▶ **Exercise**
A word-for-word copy of the data, with no images, is the required answer.

*** Block opens ***

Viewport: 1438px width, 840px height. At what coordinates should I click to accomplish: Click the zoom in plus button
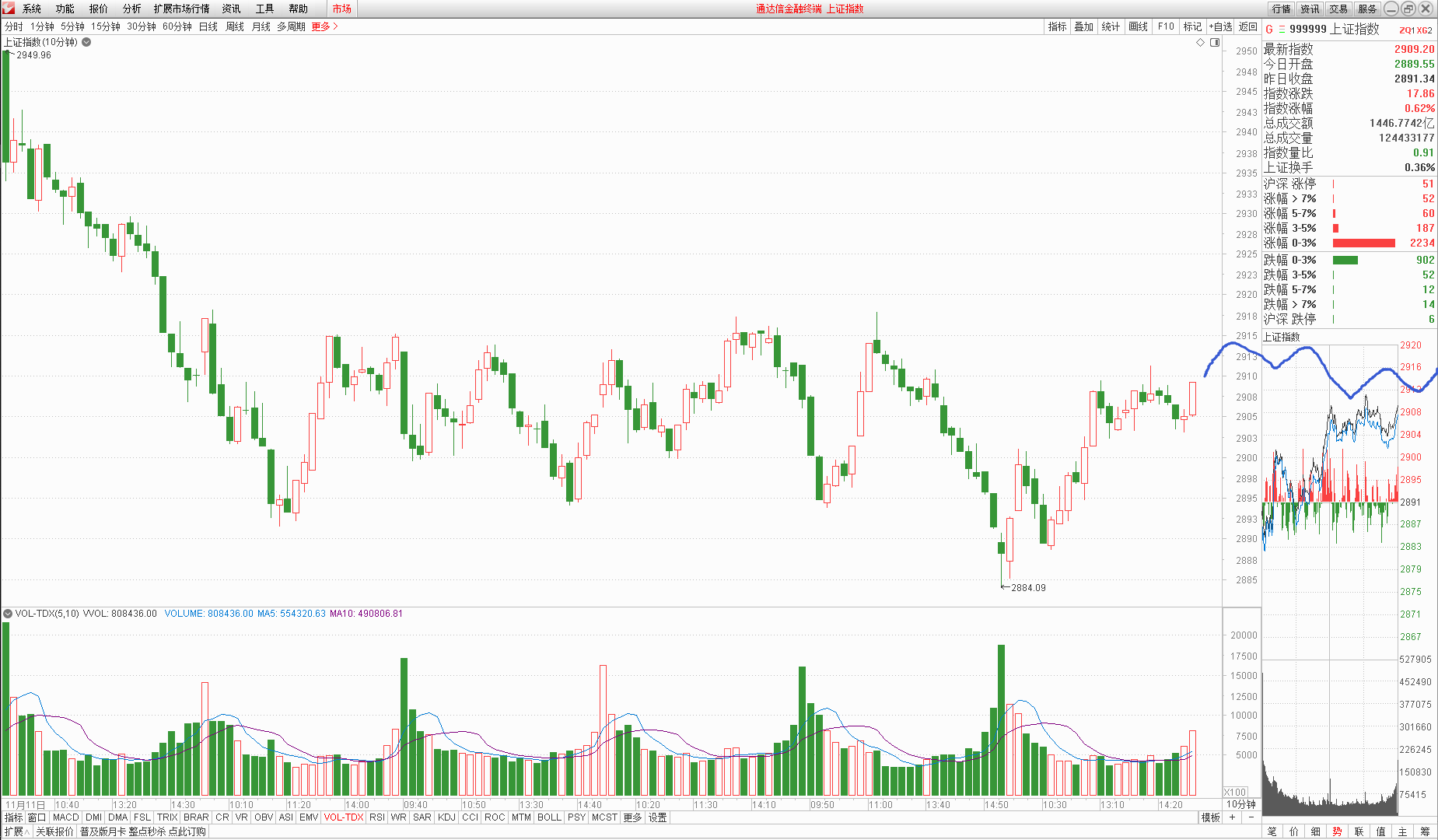pyautogui.click(x=1232, y=817)
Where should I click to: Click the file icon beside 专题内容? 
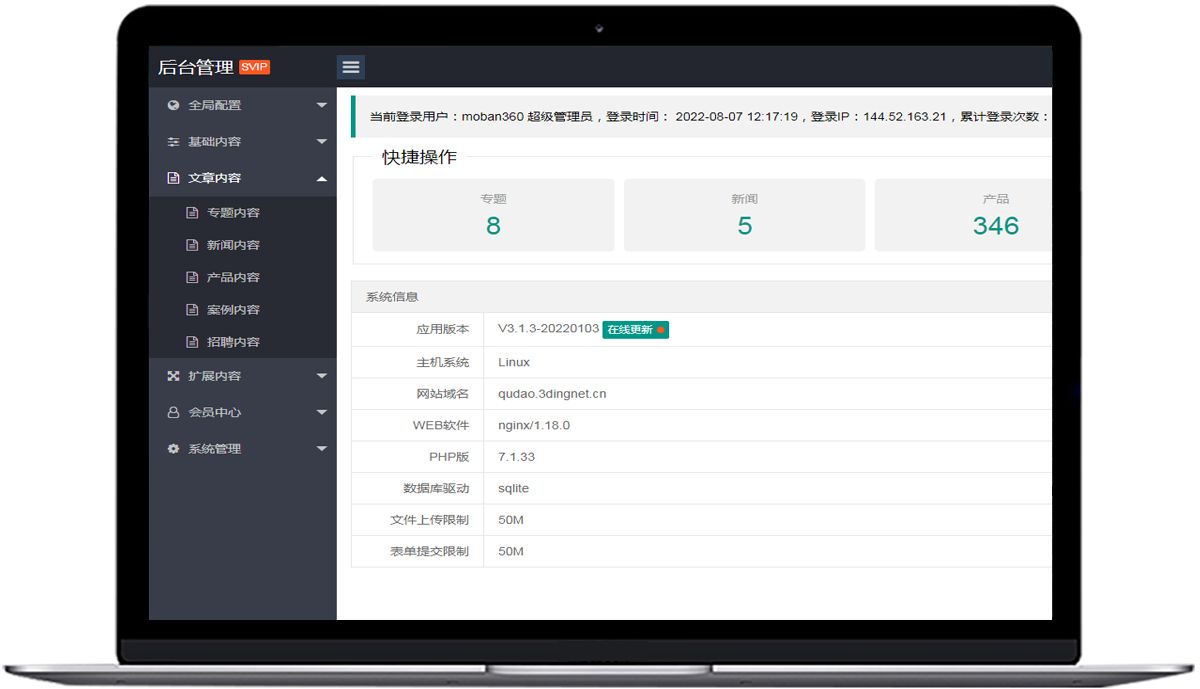[x=192, y=213]
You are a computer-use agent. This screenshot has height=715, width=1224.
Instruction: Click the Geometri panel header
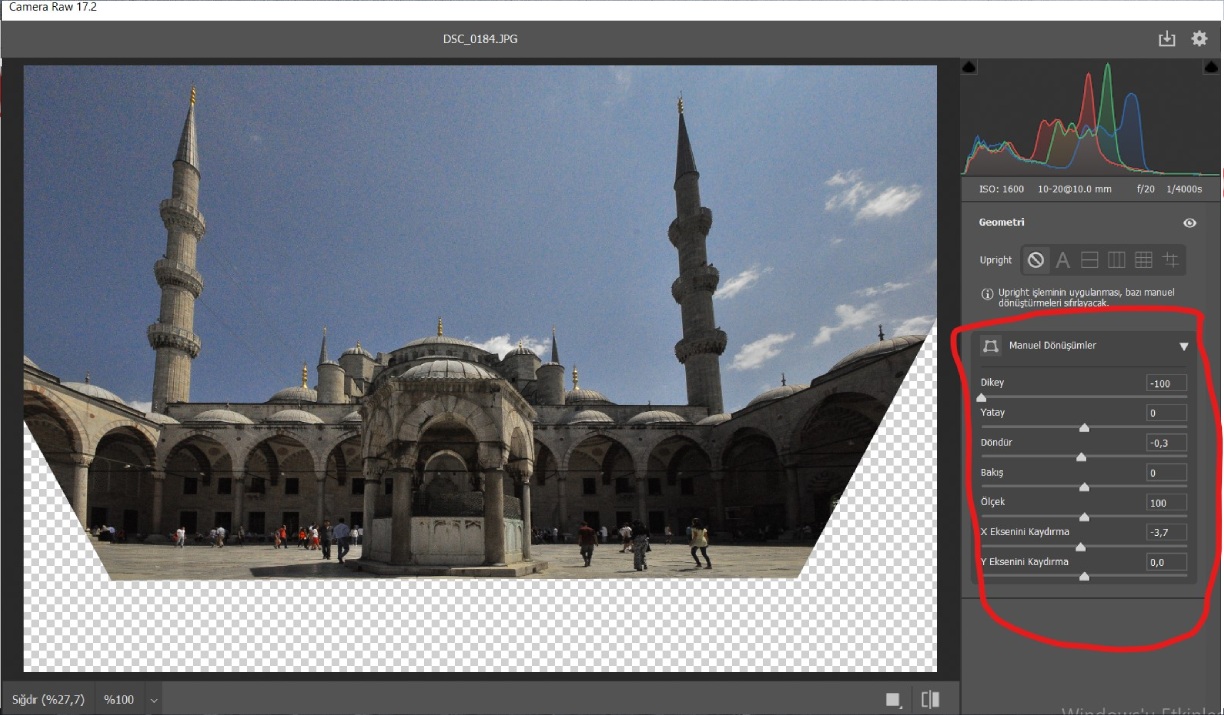1002,223
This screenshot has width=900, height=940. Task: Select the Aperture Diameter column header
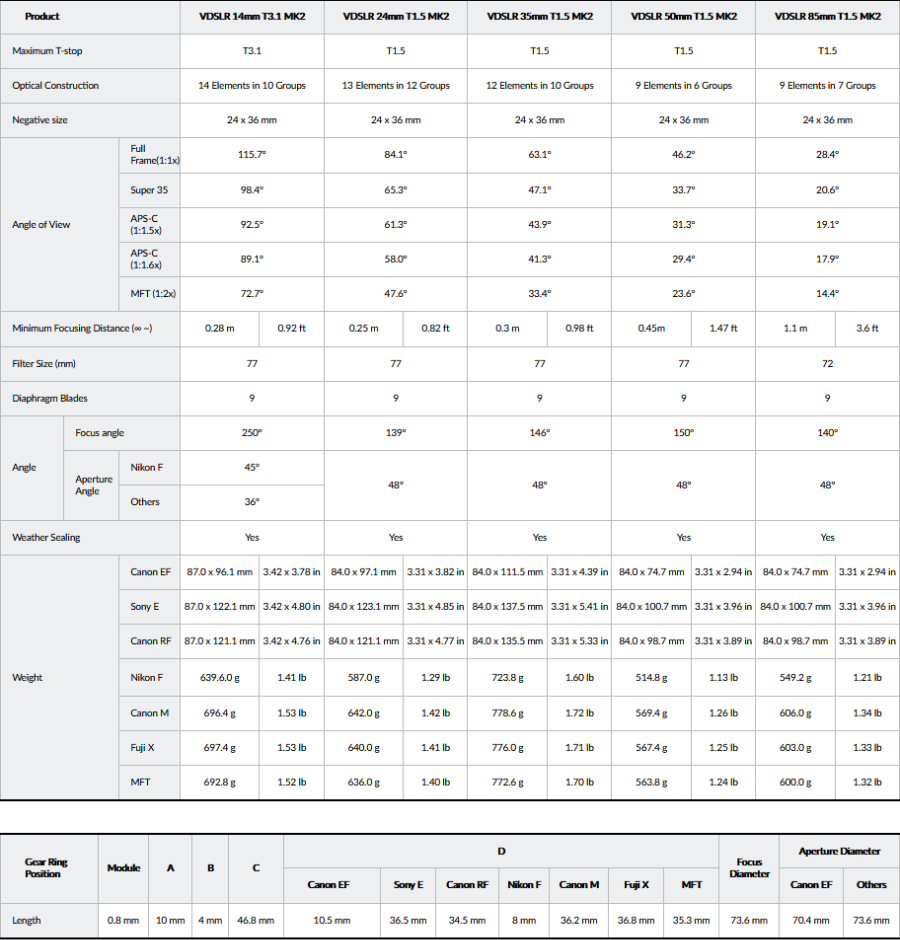839,851
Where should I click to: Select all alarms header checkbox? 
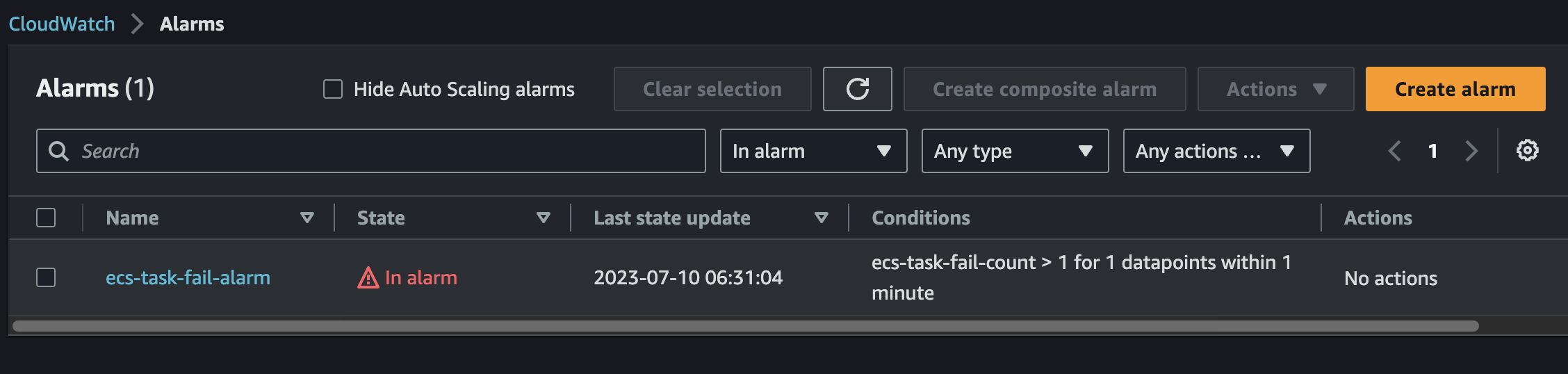click(46, 218)
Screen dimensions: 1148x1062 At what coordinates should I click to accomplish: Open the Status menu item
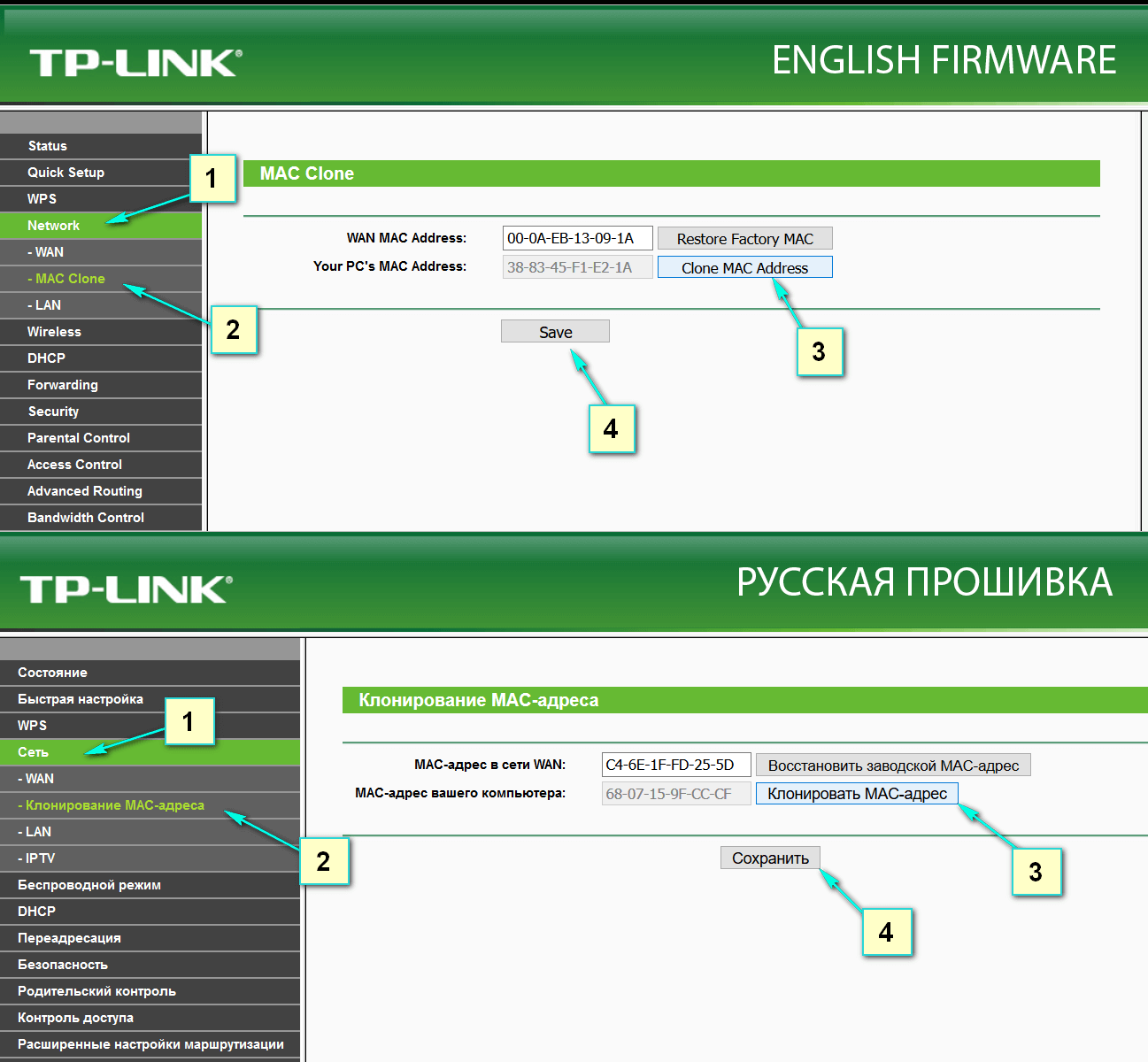tap(48, 146)
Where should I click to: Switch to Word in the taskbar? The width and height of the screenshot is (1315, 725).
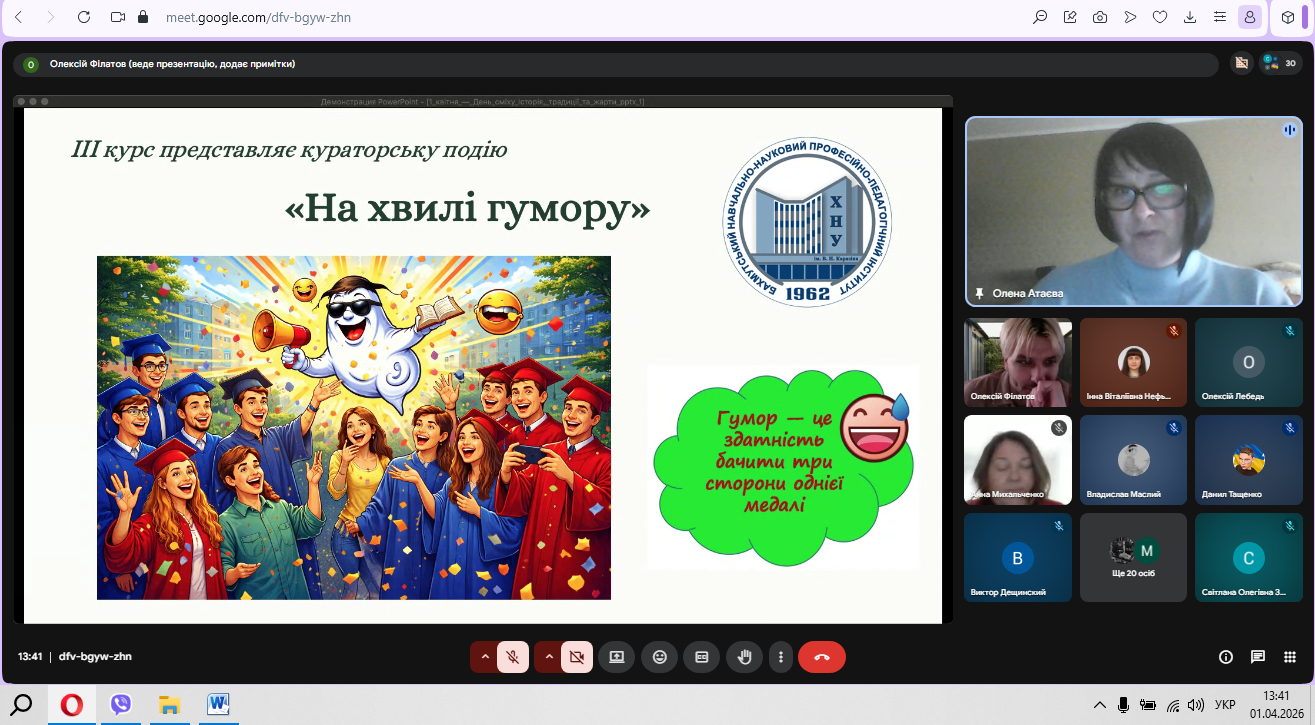(218, 705)
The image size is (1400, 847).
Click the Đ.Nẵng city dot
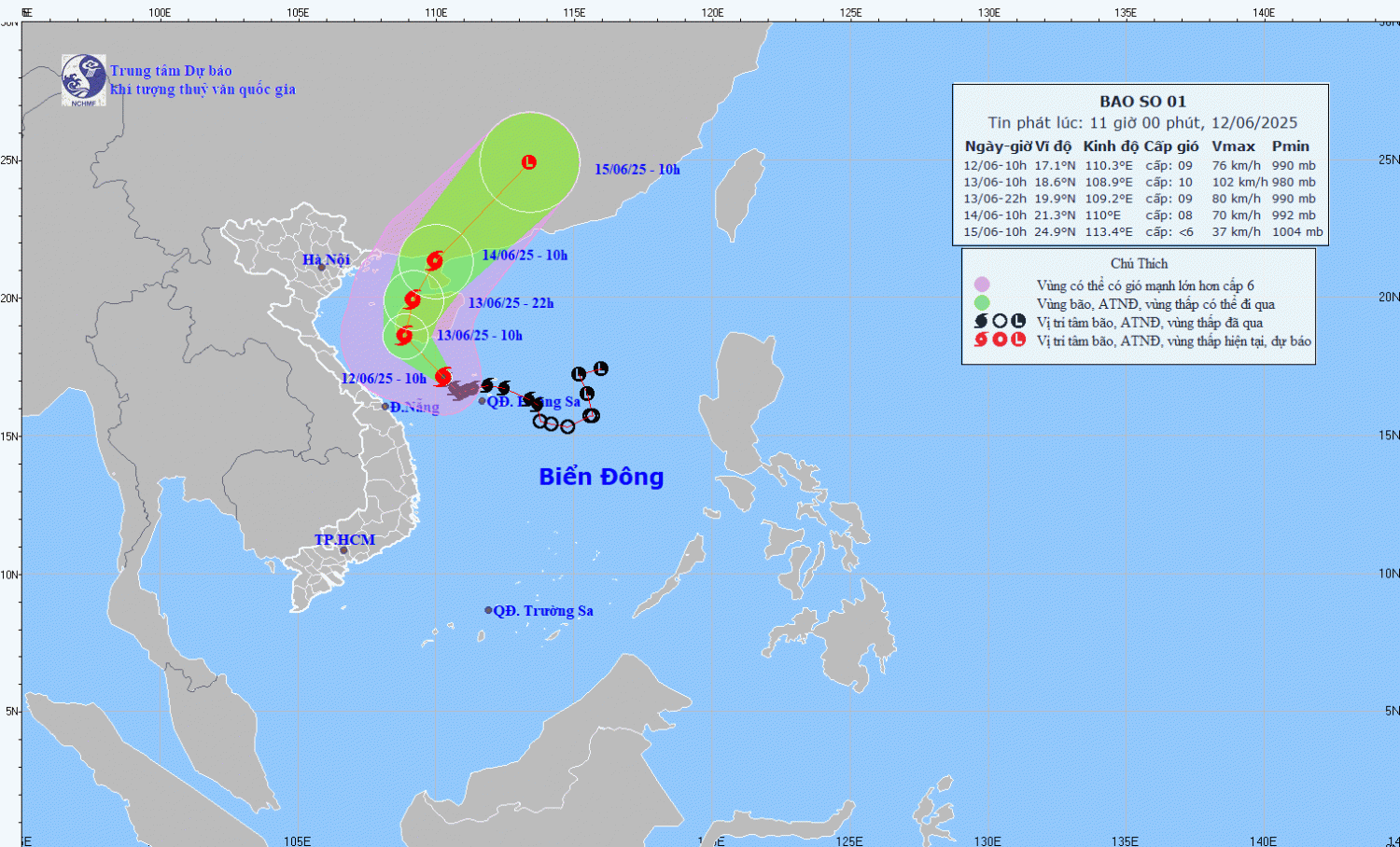(385, 407)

*** Block closes ***

▶ **Exercise solution**
Viewport: 1438px width, 840px height. At what coordinates should I click to accomplish: Click the zoom in plus button
pyautogui.click(x=1232, y=817)
Where should I click to: Click the file icon beside 专题内容? 
[x=192, y=213]
You are a computer-use agent. This screenshot has height=715, width=1224.
Instruction: Click the Geometri panel header
1002,223
This screenshot has width=900, height=940. Task: Select the Aperture Diameter column header
839,851
Where should I click to: Select all alarms header checkbox? 
click(46, 218)
Screen dimensions: 1148x1062 At what coordinates should I click to accomplish: Open the Status menu item
tap(48, 146)
Where should I click to: Switch to Word in the taskbar? The width and height of the screenshot is (1315, 725).
(218, 705)
The image size is (1400, 847).
Click the Đ.Nẵng city dot
(385, 407)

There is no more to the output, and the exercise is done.